This week I've been urging my students to be more like Stan Marsh and not take "facts" for granted.
In episode #1009 (air date, Oct. 11, 2006), Stan Marsh is drawn into the world of conspiracy nut-jobbery by a man who claims that George Bush was behind the 911 attacks. Initially skeptical, Stan is presented with increasing evidence right up to a confession by George Bush himself. Throughout it all, Stan keeps tilting his head to one side and saying, "Really?" "Really?"
That's the attitude we need when doing any kind of investigative work, whether it's for a research essay or a news story.
We may not be statisticians, physicists, or social scientists, but we all have a critical faculty, if we're willing to use it. All too often, however, we check our brains at the door when confronted by "experts."
One of the stories I use to illustrate this is taken from Joel Best's book Damned Lies and Statistics (2001). In 1995 a graduate student published a paper on guns and violence in which he cited a Children's Defense Fund study showing that the number of children killed by guns had doubled each year since 1950. Now whenever we hear that something has "doubled each year" we should ask ourselves, WWSMD? What would Stanley Marsh do?
Stanley, of course, would tilt his head to one side and say, "Really? Really?"
Unfortunately, nobody bothered doing this with the graduate students paper. After all, he was a graduate student, and he was quoting figures from -- well, from some kind of authority. It had "Children" in the title, and even more compelling, it had "Defense Fund" in the title.
Who can argue with an organization so obviously honest?
The newspapers picked it up and the doomsdayers had a field day until finally, some Stanley somewhere finally asked, "Really?"

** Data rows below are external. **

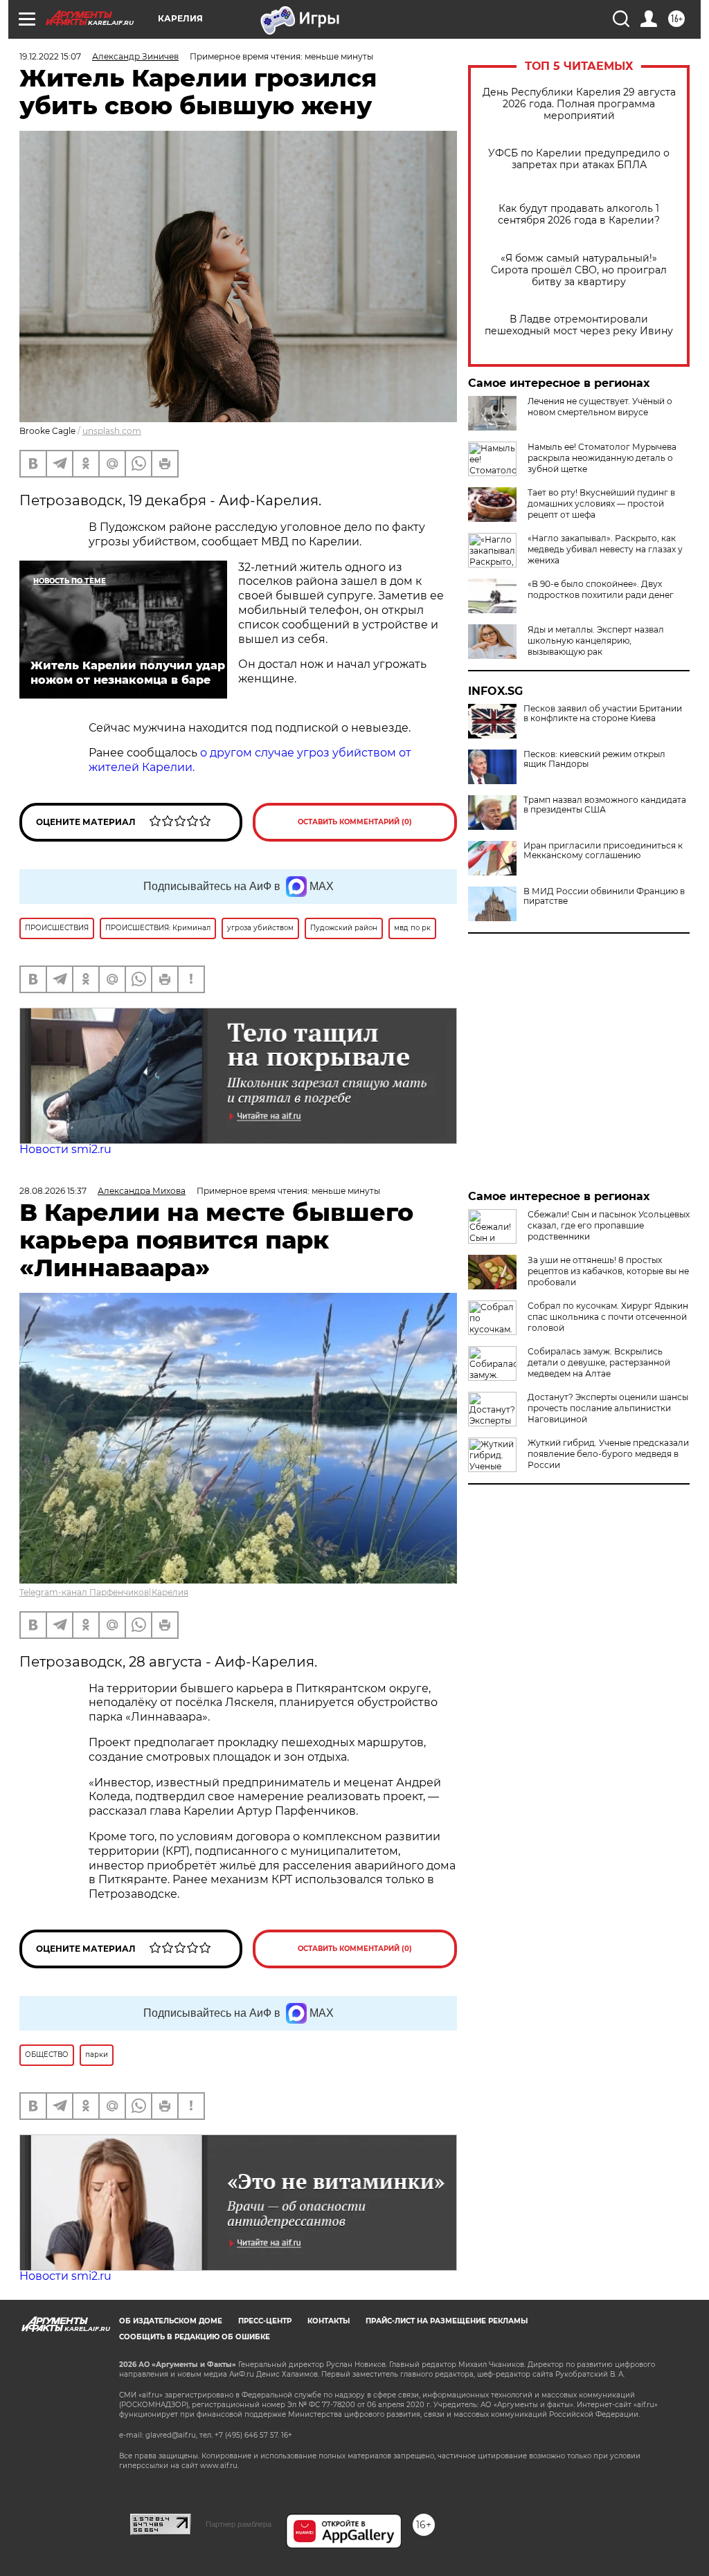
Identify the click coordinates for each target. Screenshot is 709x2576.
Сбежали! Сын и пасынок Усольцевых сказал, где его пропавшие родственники (609, 1225)
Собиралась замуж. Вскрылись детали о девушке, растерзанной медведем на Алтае (599, 1362)
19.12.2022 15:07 (50, 56)
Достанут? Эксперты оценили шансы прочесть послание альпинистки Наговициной (608, 1408)
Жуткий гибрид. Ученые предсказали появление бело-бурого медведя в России (608, 1453)
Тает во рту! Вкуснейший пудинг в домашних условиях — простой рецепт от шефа (601, 503)
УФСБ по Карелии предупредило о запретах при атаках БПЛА (579, 159)
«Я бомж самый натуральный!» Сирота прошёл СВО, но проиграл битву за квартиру (579, 270)
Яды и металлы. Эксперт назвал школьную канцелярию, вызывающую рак (596, 640)
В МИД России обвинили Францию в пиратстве (604, 896)
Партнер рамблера (238, 2524)
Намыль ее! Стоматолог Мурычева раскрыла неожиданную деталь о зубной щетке (602, 458)
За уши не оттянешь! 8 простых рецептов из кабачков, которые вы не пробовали (608, 1271)
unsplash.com (111, 431)
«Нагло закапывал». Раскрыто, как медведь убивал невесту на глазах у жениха (605, 549)
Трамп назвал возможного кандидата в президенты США (604, 805)
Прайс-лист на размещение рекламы (447, 2320)
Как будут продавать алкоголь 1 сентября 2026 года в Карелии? (579, 214)
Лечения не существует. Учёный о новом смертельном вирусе (600, 406)
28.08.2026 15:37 (53, 1191)
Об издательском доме (170, 2320)
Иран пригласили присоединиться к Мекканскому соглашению (603, 850)
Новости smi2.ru (65, 1149)
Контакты (328, 2320)
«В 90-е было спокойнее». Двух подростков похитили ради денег (601, 589)
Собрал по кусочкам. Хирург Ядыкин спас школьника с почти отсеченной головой (608, 1316)
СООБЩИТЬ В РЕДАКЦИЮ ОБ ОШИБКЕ (194, 2336)
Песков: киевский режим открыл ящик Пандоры (594, 759)
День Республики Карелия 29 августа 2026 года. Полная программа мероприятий (579, 104)
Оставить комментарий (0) (355, 821)
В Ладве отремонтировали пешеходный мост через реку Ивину (579, 325)
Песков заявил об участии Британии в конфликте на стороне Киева (602, 713)
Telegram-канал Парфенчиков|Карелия (103, 1592)
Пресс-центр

All it takes is a couple of minutes with the "two times table."
See, if two children were killed by guns in 1950, then four were killed in 1951. Following along with this very simple mathematical operation we find that 2,048 children were killed by guns in 1960. That's a lot. But it's a mere shadow in comparison to the 1,049,000 killed in 1970, and it pales to absolutely nothing in comparison to the 1.1 billion children killed in 1980. By 1983 there were 8.6 billion children killed, and in 1994, the year of the Children's Defense Fund study, 17.6 trillion children were killed by gunfire.
And that's just in the United States.
"Really? Really?"
Well, of course not.
the graduate student misread the report which actually stated that the number of children killed by gunfire had doubled since 1950. In other words, if two children were killed in 1950, then at the time of the report, four children were killed. Furthermore, the size of the population had increased by 73%, so per capita, it's not even double.
In another incident, the gay newspaper The Washington Blade reported that about 3,000 gay youth kill themselves every year -- a sad, but interesting trick, considering that the total number of youth suicides is around 2,000.
We're not statisticians, scientists, or sociologists, but we do have a critical faculty -- one which we're all too often ready to check at the door when confronted by "experts." But these experts are often misquoted, misinterpreted, or even out and out wrong. In many instances, the experts, and their information, is little more than the opinion of someone with a vested interest in the issue.
Whether we're writing a research essay, or reporting the news, we could all stand to be a bit more like Stanley Marsh and bring a healthy skepticism to everything we're told.